Canadians call the V-1 the offset skate. Unlike other skate techniques, your feet are offset when you plant your poles. Your poles also need to be offset when they plant (photo 9) or they'll end up between your skis. Many skiers plant their poles with little or no offset, inhibiting both their ability to step up the hill and their lateral movement onto the next ski (photo 10).
To maximize the uphill power of the V-1, focus on three things: step up the hill with each foot, plant your poles with your offside hand in front of your power hand, and don't come up before moving over onto your offside ski. Your poling side is your power side, the offside is the non-poling side. To offset your poles, plant your offside hand lower and in front of your power hand (photo 11). Both pole baskets should be planted near the toes of your feet. It helps to curl your palm towards you and plant your power pole with a crook in your arm. This position, similar to how you would pull down on a vertical rope, allows you to recruit more muscles for your pole push.
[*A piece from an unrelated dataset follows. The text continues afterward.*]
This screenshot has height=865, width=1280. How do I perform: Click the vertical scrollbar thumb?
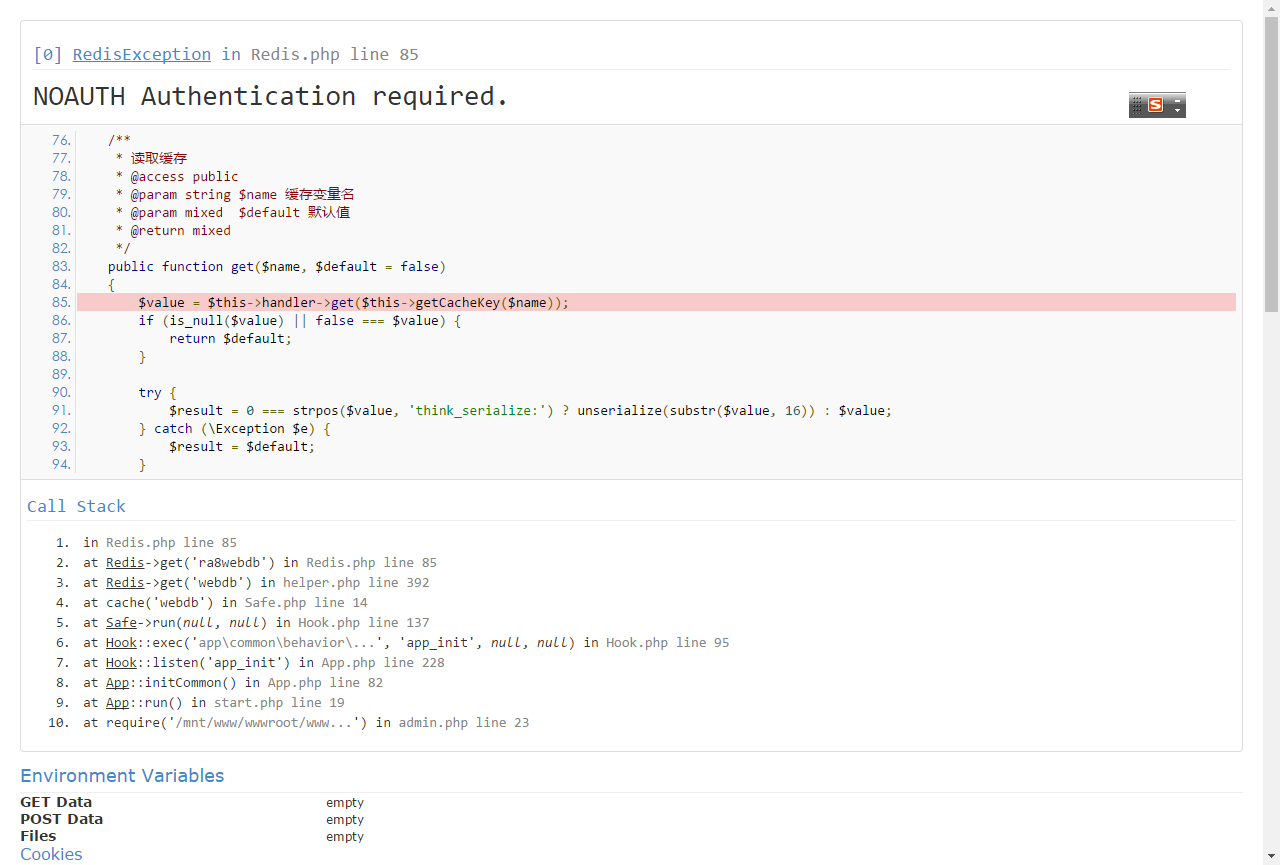pos(1271,165)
Step up the hill with each skate, picking up your ski with your thigh. Be sure to keep your toes turned out from your hip. Don't let your heel move inward so that it is even with the center of your body, and be sure to step onto a flexed ankle (photo 11). The amount of forward motion of your core, rather than how far you can stride uphill, determines the size of your step. Many skiers twist toward the next ski as they pole in the V-1. Although your poles are offset, your poling motion should resemble double poling as much as possible. Stay over the power ski until your poling motion is almost complete. As your hands pass your hips, push back, not up. Stay low as you move onto your next ski (photo 12) and drive forward.
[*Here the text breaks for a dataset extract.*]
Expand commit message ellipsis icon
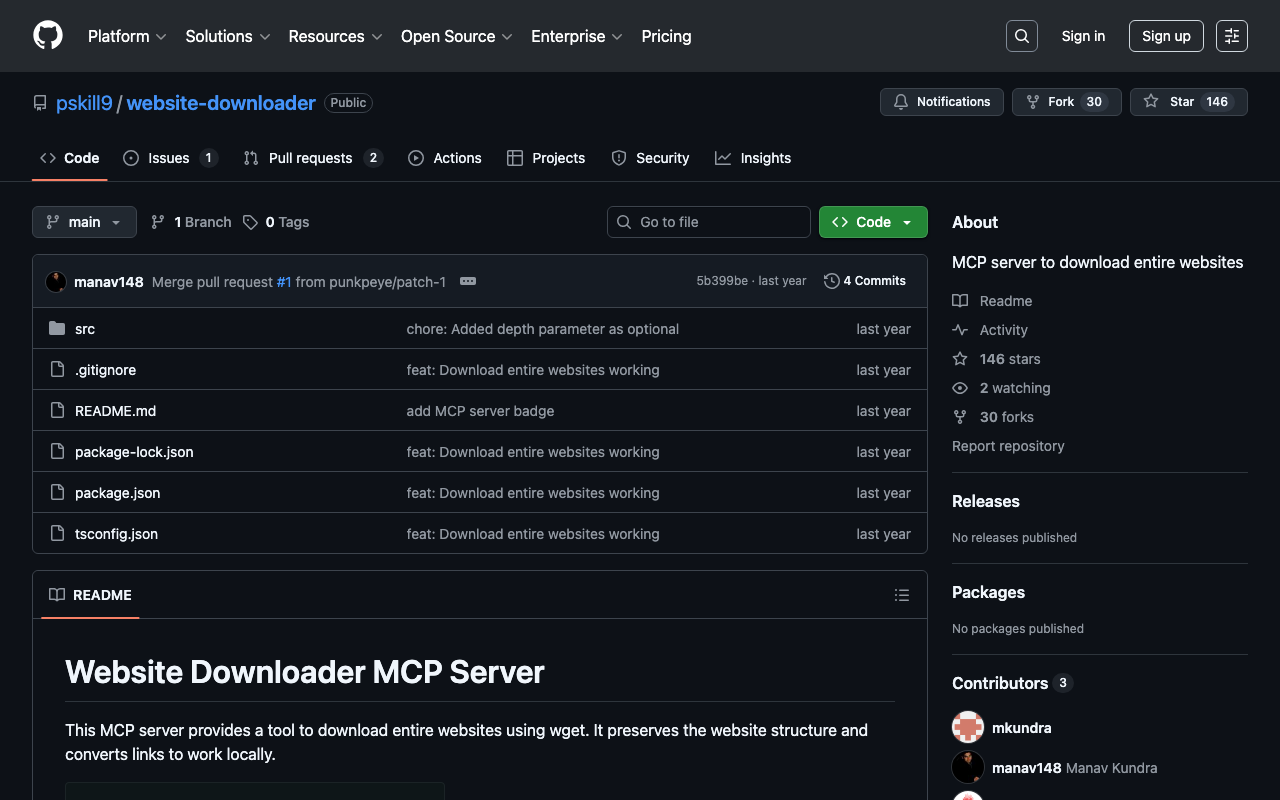 (x=467, y=282)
People often fail to drive forward onto the offside ski, and that failure resuls in an unbalanced V-1. Standing up before moving to your offside makes it very hard to drive onto that ski. Stay low, make sure the step up the hill on your offside equals the step on your power side, and drive forward as you step onto your offside ski.
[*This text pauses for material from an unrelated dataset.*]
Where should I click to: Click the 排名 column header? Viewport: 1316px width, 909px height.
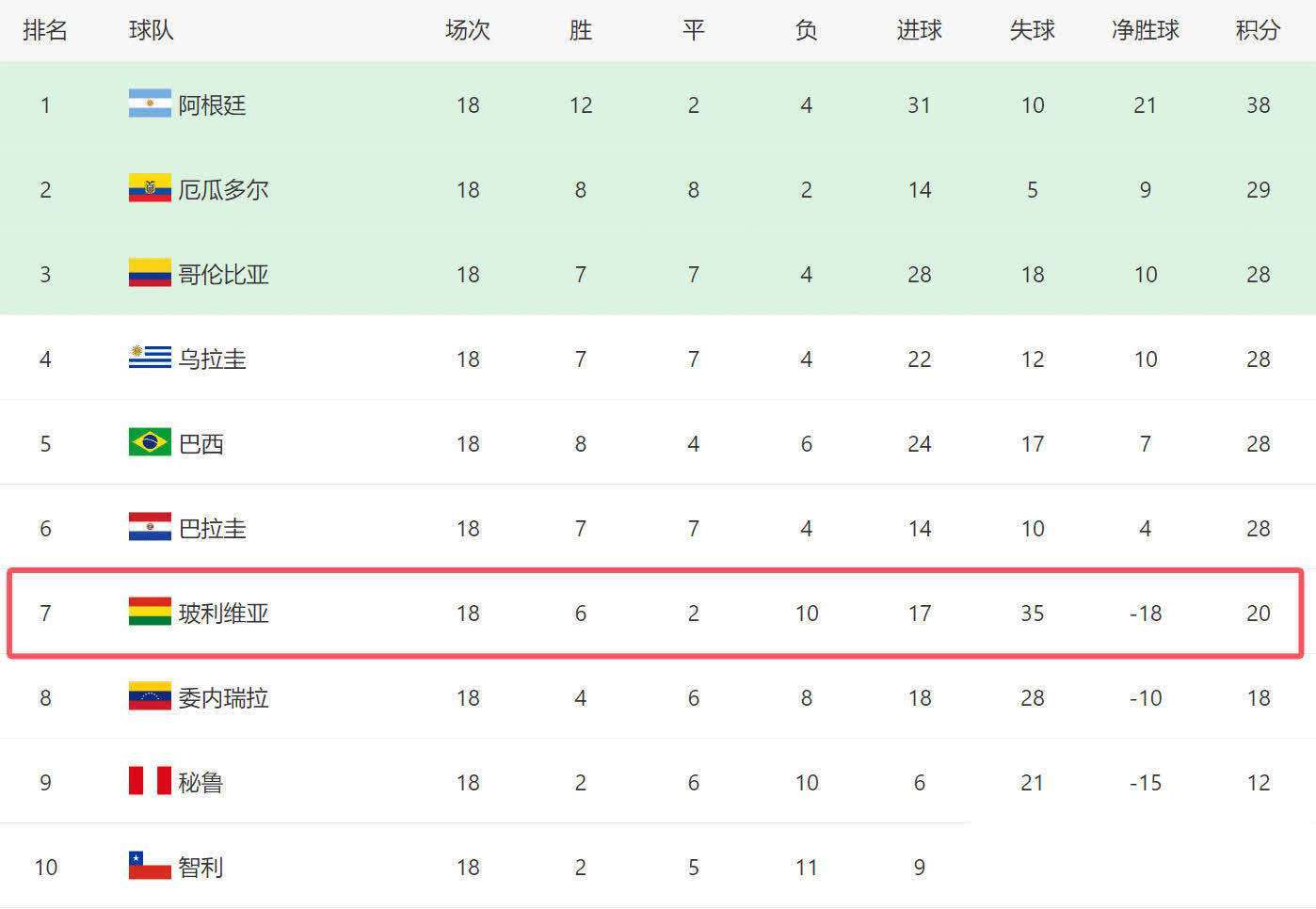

V-2 used to be relegated to the flats. These days, you see more and more skiers using it to climb steeper and steeper hills. The secret is good poling and a quick tempo. In fact, you can even double pole up surprisingly steep hills by focusing on the same things.
For effective double, or skate, poling, be sure to bring your core forward. After completing a push with your poles, completely relax your arms. Gravity will start them forward, but you can bring them farther forward with a "hip flip." Your upper body should then be over your poles. Pole in a motion similar to doing an abdominal crunch. Practice your double poling, and challenge yourself on some hills. As the grade gets steeper, shorten your pole stroke, stopping just after your hands pass your hips. Be sure to open your hands and continue to push back wherever you end your stroke. Skiers often take more time bringing their poles forward than pushing them back. When you are double poling or using the V-2 on a hill, this hesitation will make you stall out and struggle. Recover your poles quickly by relaxing your arms and aggressively bringing your core forward. After your arms begin to swing forward, bring your hands quickly into position for the next pole plant.
Practice eight or ten quick double poles followed by eight or ten quick V-2 skates. Skate between each double pole in the V-2. Focus on a quick and aggressive drive of your core forward after each double pole and not on pushing yourself uphill with your legs. To help, remove your poles and use your hands to push your core forward. Keep the same leg and torso position when you go back to using your poles.